Я пришел к ней с дневником и карандашом, чтобы записать ее воспоминания, относящиеся к политике и литературе; из области политики меня интересовали сведения о ее свекре, знаменитом графе Ростопчине, всю жизнь боровшемся с обвинением в сожжении Москвы – обвинением, которое он без конца отвергал, но которое, словно сизифов камень, без конца обрушивалось на него; однако, вместо того чтобы записывать, я все свидание беседовал с ней; беседа с этой обаятельной, хотя и больной женщиной была увлекательной; графиня обещала прислать мне все то, что она сочтет достойным моего внимания, а поскольку через два часа я решил удалиться, чувствуя, что этот долгий разговор утомил ее, она взяла мой дневник и написала на его первой странице:

«Никогда не забывайте русских друзей, и в их числе Евдокию Ростопчину.

Москва. 14/26 августа 1858 года».

И в самом деле, несколько дней спустя графиня прислала мне из деревни, куда она вернулась на другой день после нашей встречи, свои записки.

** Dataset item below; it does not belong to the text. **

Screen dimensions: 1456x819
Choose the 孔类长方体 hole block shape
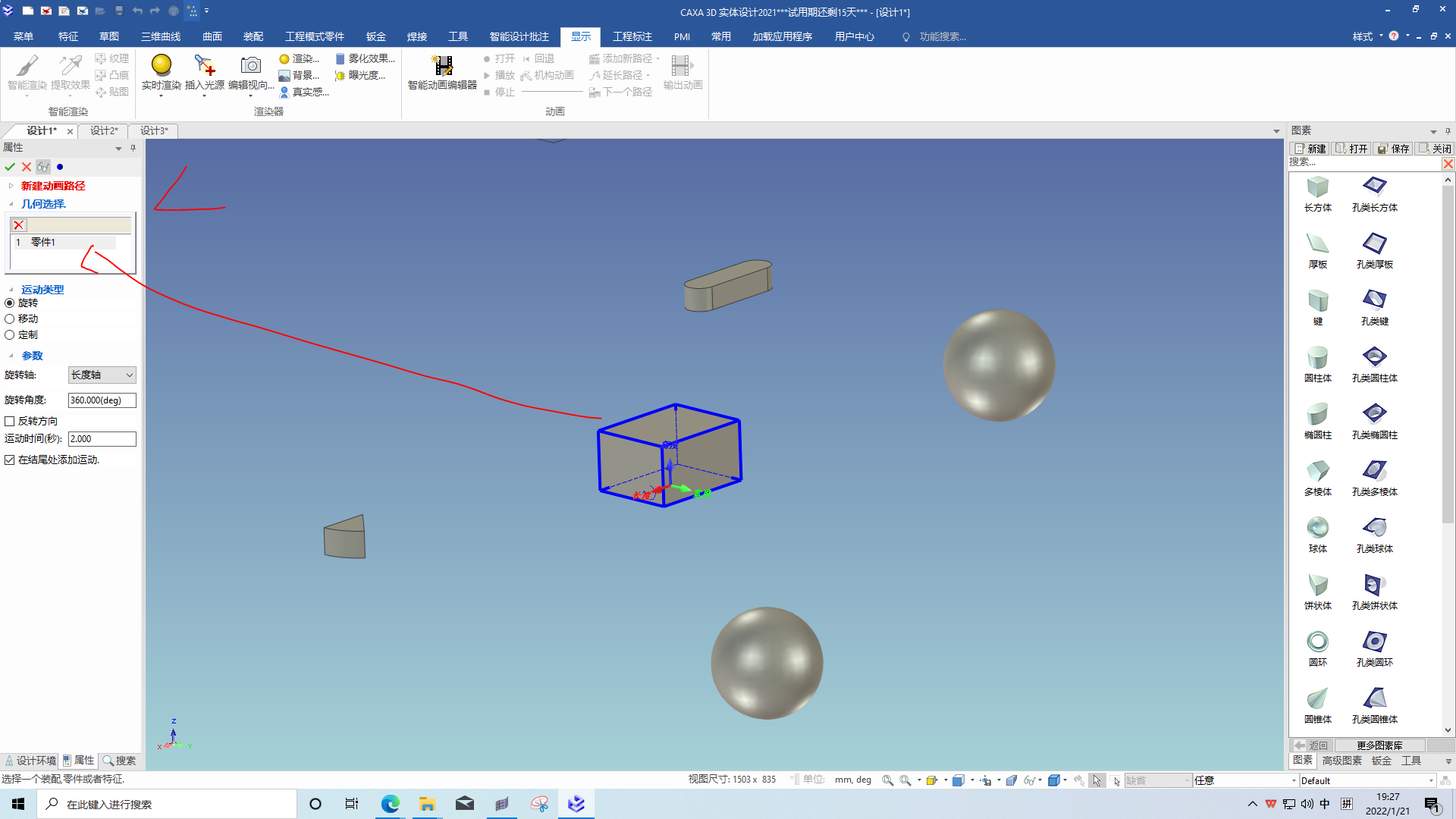click(1374, 187)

Записки сопровождались письмом; я привожу его полностью, чтобы дать представление об уме этой доброй, ироничной и поэтической женщины, которая стала моим другом, хотя мы виделись лишь один день, и память о которой я сохраню на всю свою жизнь; она писала по– французски, и в стихах, и в прозе, не хуже наших самых прелестных женских дарований.

«Вороново, понедельник, 18/30 августа 1858 года.

Душенька Дюма! (Что означает это ласковое русское словечко, я вам, разумеется, не скажу хотя бы для того, чтобы заставить вас поискать его в словарях.) Вы видите, что я женщина, которая держит слово и в то же время умеет держать в руках перо, ибо Вы получили теперь новости обо мне и одновременно доказательства невиновности моего свекра в отношении пожара Москвы, пламя которого так жестоко опалило его на этом свете, что, надеюсь, за это он будет избавлен от пламени ада.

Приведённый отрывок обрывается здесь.